De Raad stelt vast dat het einde van de in artikel 19, eerste lid, van de WAO bepaalde wachttijd voor appellant 30 maart 2000 was. Per die datum is hem een WAO-uitkering toegekend. Die uitkering is, zoals overwogen in 1.1, per 9 september 2005 ingetrokken.
4.3.
De rechtbank heeft terecht overwogen dat ook indien niet wordt uitgegaan van
1 augustus 2015 maar van enige datum daaraan voorafgaand gelegen in 2015, de (eventuele) toeneming van de arbeidsongeschiktheid van appellant niet is gelegen binnen de in de artikelen 39a en 43a van de WAO genoemde termijn van vijf jaar.
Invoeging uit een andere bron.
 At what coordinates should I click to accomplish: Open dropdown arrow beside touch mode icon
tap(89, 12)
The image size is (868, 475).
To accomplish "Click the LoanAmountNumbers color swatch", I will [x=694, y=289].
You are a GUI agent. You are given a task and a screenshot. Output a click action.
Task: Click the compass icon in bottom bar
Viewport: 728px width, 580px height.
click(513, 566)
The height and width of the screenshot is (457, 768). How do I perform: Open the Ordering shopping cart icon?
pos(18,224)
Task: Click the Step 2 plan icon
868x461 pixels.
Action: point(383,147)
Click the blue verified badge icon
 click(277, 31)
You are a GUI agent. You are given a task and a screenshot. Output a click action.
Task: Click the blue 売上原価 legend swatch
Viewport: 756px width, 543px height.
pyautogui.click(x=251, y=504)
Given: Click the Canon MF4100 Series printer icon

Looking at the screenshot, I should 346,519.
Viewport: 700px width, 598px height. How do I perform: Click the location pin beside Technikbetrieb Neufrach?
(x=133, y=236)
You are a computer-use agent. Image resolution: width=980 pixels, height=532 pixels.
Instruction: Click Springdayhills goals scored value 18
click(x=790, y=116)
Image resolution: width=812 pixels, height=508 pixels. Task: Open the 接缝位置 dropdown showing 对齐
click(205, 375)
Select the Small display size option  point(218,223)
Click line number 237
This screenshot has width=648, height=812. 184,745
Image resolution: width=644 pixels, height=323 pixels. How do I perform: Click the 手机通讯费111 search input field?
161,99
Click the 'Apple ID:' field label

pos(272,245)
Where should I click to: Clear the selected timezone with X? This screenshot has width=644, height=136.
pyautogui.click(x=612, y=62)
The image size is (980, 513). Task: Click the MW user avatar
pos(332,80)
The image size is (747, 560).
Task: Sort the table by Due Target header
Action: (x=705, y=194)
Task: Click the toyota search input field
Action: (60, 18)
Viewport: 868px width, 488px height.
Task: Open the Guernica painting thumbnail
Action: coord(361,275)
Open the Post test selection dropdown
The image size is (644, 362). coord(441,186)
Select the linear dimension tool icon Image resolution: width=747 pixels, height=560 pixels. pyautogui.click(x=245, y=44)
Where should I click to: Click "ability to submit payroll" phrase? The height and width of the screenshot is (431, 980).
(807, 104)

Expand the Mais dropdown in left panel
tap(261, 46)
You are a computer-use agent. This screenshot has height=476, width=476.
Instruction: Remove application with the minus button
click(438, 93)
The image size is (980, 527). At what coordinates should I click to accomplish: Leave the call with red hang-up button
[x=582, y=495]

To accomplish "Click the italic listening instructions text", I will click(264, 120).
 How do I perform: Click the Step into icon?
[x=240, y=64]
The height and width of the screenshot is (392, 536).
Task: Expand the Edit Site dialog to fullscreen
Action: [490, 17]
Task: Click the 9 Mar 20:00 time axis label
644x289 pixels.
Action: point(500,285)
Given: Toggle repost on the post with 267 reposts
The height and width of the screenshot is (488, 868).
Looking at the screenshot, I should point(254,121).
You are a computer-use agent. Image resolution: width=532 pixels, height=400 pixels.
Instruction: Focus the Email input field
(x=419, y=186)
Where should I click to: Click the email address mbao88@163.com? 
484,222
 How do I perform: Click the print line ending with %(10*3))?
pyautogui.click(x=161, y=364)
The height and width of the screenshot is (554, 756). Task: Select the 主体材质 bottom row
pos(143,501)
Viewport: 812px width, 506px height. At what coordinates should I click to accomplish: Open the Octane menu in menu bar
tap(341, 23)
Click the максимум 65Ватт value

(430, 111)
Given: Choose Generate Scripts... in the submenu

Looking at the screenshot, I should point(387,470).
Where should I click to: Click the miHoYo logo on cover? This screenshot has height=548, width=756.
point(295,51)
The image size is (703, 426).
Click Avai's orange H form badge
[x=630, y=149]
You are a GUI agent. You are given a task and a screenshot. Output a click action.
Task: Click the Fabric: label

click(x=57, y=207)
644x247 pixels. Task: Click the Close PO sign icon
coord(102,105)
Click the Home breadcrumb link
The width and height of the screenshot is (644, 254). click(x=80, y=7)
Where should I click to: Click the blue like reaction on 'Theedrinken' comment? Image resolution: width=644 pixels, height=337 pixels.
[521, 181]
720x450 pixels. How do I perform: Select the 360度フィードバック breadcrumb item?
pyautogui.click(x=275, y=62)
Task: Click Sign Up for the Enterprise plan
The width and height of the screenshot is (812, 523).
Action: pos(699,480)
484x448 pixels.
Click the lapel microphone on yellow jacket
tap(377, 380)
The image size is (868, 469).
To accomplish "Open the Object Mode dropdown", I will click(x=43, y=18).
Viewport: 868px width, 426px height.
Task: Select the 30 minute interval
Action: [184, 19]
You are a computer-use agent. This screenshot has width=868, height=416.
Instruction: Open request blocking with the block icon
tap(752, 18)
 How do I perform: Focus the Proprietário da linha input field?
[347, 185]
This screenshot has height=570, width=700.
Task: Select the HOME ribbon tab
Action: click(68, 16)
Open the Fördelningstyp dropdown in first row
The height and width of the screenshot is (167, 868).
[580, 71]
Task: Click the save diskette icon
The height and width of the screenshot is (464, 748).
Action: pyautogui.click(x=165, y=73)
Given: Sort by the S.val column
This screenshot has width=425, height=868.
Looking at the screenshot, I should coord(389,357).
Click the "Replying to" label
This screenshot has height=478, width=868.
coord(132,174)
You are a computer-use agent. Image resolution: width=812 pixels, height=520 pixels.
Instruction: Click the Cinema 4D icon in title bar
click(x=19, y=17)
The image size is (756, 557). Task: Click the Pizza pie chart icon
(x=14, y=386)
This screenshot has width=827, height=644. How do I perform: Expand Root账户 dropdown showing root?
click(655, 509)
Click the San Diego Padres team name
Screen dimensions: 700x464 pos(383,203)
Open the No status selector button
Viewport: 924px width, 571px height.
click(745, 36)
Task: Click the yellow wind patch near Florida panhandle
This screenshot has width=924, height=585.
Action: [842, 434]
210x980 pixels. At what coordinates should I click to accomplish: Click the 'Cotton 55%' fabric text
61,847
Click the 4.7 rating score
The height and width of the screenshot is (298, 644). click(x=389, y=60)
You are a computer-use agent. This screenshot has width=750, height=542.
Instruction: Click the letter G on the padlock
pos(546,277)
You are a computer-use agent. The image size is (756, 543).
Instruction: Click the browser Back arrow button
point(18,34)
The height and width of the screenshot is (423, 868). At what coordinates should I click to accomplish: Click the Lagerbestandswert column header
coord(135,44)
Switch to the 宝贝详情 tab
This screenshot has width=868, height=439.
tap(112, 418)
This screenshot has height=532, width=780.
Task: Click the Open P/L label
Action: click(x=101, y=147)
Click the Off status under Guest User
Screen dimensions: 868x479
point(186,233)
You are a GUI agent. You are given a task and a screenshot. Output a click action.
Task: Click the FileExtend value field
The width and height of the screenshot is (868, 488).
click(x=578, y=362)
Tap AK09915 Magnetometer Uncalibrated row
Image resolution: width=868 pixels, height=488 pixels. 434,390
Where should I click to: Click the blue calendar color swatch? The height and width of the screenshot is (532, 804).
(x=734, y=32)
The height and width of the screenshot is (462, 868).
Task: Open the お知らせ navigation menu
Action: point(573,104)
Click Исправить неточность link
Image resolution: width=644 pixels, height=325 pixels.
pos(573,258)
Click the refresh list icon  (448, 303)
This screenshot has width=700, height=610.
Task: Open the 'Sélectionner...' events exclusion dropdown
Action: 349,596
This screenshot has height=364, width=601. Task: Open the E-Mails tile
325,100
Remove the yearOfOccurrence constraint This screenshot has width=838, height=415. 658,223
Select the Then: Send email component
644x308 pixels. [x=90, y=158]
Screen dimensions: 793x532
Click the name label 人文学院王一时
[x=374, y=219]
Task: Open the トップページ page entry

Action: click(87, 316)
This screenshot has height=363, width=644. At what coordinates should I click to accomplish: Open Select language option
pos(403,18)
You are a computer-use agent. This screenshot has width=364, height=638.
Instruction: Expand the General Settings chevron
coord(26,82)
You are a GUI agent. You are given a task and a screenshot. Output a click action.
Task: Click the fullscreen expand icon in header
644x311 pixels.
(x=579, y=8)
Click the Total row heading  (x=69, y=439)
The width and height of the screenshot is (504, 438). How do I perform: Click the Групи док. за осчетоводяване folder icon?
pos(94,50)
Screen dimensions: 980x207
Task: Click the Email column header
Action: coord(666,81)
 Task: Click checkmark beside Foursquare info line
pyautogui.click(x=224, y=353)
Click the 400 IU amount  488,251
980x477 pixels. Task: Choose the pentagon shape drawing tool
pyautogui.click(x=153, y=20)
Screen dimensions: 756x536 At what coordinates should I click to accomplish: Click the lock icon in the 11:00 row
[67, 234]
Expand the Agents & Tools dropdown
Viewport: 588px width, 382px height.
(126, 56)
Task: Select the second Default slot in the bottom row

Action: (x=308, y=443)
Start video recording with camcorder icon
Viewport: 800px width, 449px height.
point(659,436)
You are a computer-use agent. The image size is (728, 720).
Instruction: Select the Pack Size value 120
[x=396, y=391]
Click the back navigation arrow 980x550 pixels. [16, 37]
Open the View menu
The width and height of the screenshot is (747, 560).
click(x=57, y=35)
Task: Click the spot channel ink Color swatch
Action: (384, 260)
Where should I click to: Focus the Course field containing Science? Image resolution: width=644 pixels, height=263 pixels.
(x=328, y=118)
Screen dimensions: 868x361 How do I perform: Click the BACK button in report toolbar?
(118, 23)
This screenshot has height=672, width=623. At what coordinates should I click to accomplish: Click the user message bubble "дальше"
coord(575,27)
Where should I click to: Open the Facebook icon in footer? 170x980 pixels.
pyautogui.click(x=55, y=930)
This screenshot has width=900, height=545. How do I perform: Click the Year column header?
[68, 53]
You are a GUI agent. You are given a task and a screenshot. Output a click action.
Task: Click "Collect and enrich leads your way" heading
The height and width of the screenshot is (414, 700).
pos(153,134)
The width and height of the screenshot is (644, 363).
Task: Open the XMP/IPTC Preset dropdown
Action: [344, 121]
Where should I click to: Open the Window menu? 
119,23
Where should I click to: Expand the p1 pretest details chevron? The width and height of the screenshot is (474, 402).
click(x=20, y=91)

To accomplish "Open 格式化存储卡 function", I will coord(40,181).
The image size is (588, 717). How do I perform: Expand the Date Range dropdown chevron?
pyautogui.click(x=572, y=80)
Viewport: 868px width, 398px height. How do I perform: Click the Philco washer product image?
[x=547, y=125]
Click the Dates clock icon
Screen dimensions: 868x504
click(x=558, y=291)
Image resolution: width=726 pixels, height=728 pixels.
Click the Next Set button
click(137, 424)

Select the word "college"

Dat in 2010 bezien is of appellant in aanmerking komt voor een WAO-uitkering maakt dit niet anders nu de vijfjaarstermijn blijkens artikel 43a zijn einde vindt vijf jaar na 9 september 2005, de dag waarop de WAO-uitkering van appellant is ingetrokken.
4.4.
De door appellant overgelegde informatie van de fysiotherapeut en het door appellant geschetste verloop van zijn klachten en de thuissituatie leiden niet tot een andere conclusie omdat er niet uit blijkt dat voor 9 september 2010 sprake is van toegenomen beperkingen.
5. De aangevallen uitspraak zal worden bevestigd. Voor een veroordeling in de proceskosten is geen aanleiding.

BESLISSING

De Centrale Raad van Beroep bevestigt de aangevallen uitspraak
Deze uitspraak is gedaan door I.M.J. Hilhorst-Hagen, in tegenwoordigheid van
W.M. Swinkels als griffier. De beslissing is uitgesproken in het openbaar op 21 februari 2019.